Comme je l’ai déjà dit, la précision du recouvrement des divers tissus est un élément crucial. Plus il y a de couches, plus le processus est complexe, avec un ajustage souvent nécessaire au millimètre. Certains tissus sont bouffants, d’autres sont étriqués, ce qui complique leur parfaite adaptation au support et aux couches précédentes. Nous avons également créé, en collaboration avec le menuisier et après moult essais, un vase dont l’équilibre des dimensions est, je crois, idéal pour notre projet. 

Combien d’artisans sont impliqués dans la fabrication des soliflores ? 

Entre cinq et sept personnes, en incluant le menuisier chargé de la base du vase, l’émailleur du vase cylindrique interne, et les tisserands. 

Vous représentez vous-même la deuxième génération d’artisans de votre atelier, comment voyez-vous à l’avenir la transmission de votre savoir-faire ? 

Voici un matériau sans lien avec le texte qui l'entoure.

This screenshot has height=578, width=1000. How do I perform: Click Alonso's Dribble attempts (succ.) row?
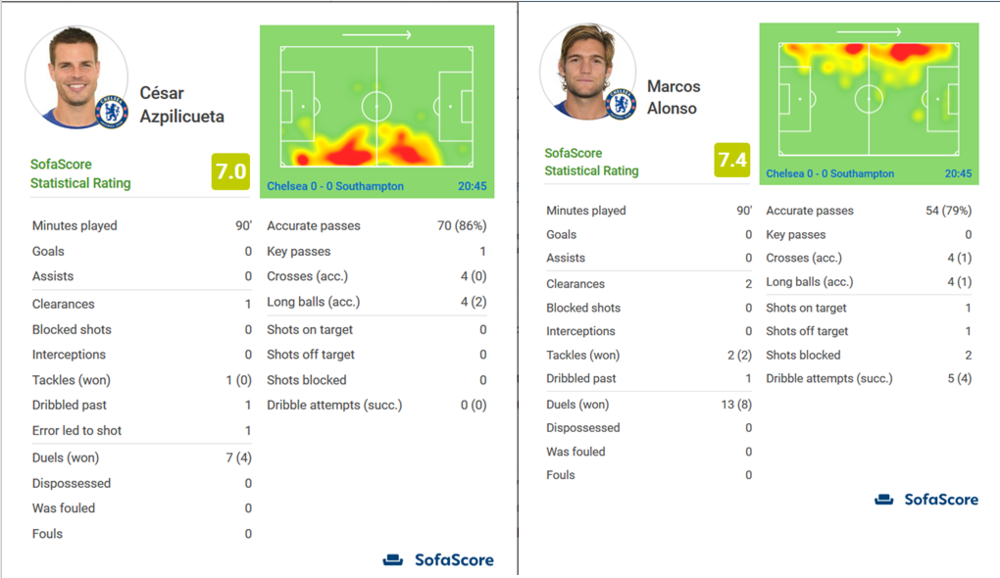tap(869, 378)
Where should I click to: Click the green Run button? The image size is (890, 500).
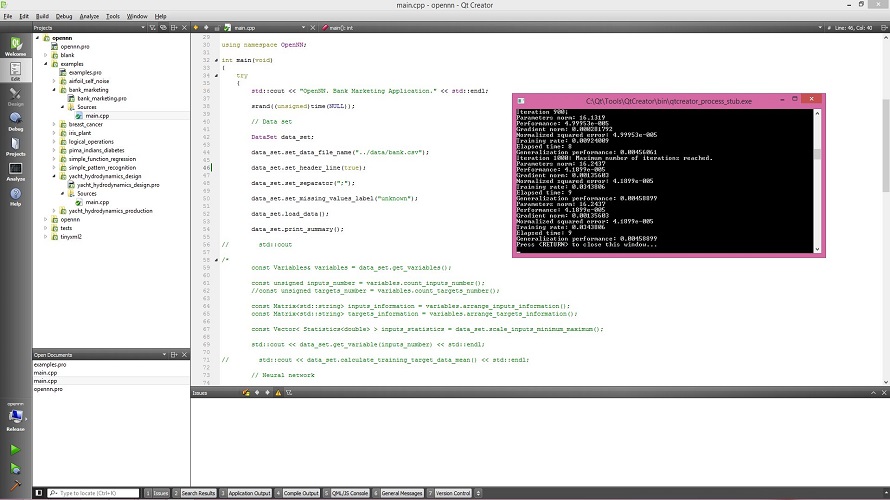15,450
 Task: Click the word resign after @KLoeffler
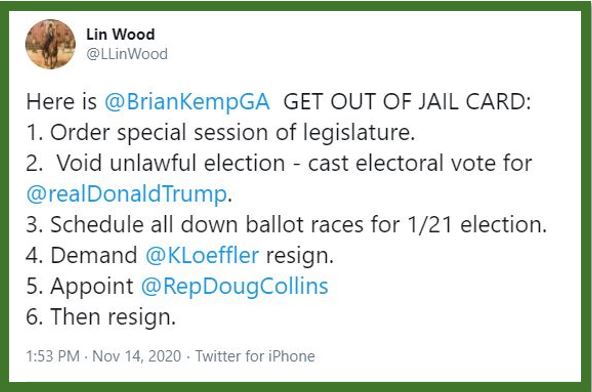[300, 256]
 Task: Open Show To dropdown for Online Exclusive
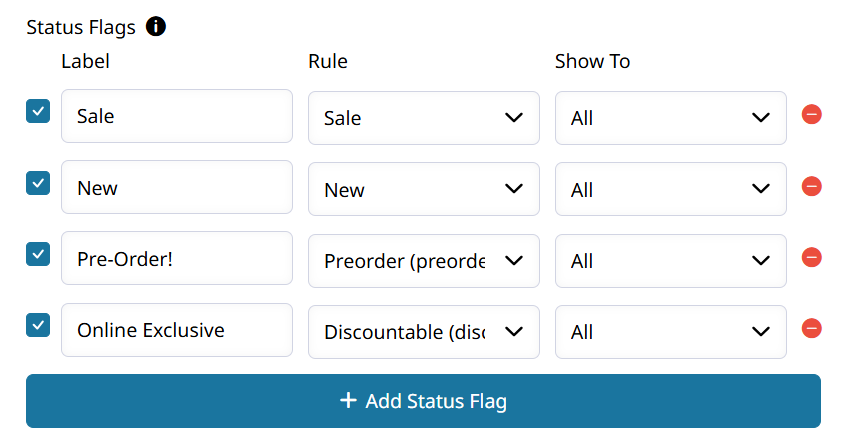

Ma fille collégienne dit depuis toute petite qu’elle veut faire comme moi des poupées traditionnelles. Et c’est vrai que la transmission de ce savoir-faire se fait souvent au sein d’une même famille. Mon cas est un peu une exception. Il me semble concrètement difficile d’intégrer de nouvelles personnes dans ce domaine. Mais je souhaite de tout cœur perpétuer cet artisanat de poupées, que ce soit pour la culture japonaise ou pour ma fille. Pour cela, nous devons préserver ce savoir-faire traditionnel tout en l’ouvrant à de nouveaux horizons plus adaptés à l’air du temps.